» What you are asked to do
Pull out each line of the data that contains the word "page".

————

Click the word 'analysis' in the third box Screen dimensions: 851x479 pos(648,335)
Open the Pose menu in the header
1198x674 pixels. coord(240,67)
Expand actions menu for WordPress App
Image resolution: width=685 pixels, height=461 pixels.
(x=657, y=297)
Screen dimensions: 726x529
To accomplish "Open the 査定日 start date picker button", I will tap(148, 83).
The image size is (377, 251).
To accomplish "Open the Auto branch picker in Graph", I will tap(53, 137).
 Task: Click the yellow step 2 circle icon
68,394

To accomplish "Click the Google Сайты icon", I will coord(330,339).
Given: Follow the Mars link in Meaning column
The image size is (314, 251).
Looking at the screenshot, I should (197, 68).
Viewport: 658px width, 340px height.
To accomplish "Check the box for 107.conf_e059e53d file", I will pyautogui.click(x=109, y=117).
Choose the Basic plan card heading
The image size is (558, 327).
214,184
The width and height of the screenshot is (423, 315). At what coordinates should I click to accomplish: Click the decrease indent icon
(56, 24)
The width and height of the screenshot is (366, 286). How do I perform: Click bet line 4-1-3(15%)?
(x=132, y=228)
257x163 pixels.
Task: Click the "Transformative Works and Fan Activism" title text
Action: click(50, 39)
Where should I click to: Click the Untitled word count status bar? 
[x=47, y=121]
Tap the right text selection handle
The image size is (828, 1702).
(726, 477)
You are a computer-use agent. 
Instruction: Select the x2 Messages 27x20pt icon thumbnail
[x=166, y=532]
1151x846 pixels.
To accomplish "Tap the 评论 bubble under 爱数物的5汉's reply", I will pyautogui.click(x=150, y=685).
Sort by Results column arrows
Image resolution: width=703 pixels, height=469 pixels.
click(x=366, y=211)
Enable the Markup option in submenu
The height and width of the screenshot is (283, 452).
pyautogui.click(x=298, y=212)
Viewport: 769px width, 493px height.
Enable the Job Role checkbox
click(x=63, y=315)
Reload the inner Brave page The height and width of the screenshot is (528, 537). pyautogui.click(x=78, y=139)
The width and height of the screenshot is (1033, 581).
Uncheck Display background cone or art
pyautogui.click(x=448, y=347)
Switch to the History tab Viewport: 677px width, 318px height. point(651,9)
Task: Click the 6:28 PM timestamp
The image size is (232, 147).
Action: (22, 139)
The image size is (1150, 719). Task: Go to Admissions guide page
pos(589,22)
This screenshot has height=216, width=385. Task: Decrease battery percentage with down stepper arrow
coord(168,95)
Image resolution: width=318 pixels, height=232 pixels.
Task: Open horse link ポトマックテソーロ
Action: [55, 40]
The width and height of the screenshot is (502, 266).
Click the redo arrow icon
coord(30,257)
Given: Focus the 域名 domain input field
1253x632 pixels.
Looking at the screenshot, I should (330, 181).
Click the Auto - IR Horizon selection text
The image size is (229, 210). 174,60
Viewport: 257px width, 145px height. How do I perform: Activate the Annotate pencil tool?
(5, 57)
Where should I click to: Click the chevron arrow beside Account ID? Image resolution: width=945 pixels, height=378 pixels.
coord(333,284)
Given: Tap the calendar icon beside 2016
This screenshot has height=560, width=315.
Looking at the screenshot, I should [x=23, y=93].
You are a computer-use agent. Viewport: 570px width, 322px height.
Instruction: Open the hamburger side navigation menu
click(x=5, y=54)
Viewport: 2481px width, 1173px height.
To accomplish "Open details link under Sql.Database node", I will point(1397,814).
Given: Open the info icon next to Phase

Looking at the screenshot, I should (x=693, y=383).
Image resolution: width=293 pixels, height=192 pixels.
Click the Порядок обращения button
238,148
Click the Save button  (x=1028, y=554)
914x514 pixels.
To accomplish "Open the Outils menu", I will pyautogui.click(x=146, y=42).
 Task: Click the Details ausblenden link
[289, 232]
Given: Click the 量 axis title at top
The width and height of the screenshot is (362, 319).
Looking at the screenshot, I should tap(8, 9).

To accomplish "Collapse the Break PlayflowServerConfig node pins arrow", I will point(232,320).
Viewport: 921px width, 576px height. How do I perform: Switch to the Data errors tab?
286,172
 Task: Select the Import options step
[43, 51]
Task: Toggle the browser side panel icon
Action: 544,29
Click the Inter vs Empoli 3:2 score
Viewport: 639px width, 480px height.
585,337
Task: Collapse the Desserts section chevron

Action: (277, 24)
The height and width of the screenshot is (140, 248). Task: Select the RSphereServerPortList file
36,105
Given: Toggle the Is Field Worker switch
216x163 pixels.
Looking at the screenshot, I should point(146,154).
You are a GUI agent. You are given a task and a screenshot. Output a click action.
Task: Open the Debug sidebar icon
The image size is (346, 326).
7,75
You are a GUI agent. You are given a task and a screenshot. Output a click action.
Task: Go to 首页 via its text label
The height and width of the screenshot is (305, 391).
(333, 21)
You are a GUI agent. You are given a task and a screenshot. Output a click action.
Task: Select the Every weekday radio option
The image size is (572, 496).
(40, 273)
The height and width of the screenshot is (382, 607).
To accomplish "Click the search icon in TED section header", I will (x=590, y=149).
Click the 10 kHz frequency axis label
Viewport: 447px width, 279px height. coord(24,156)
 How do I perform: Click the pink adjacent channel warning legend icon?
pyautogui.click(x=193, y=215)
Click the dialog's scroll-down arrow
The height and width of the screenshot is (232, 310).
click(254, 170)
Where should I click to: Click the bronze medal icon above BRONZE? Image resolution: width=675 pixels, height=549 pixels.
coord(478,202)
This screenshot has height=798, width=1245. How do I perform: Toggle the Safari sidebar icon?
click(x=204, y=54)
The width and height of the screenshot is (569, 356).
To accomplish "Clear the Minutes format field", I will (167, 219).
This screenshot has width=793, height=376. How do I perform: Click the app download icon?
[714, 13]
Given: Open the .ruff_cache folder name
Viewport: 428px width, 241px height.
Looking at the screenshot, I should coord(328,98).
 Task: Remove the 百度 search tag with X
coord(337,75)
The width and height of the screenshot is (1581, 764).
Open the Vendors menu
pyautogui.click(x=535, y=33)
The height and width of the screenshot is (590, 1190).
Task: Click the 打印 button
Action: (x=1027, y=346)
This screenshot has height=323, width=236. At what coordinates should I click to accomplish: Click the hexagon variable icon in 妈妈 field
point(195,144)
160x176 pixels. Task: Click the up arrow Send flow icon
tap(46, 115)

————

» Correct result
Reload the inner Brave page The height and width of the screenshot is (528, 537). pyautogui.click(x=78, y=139)
The image size is (1150, 719). Task: Go to Admissions guide page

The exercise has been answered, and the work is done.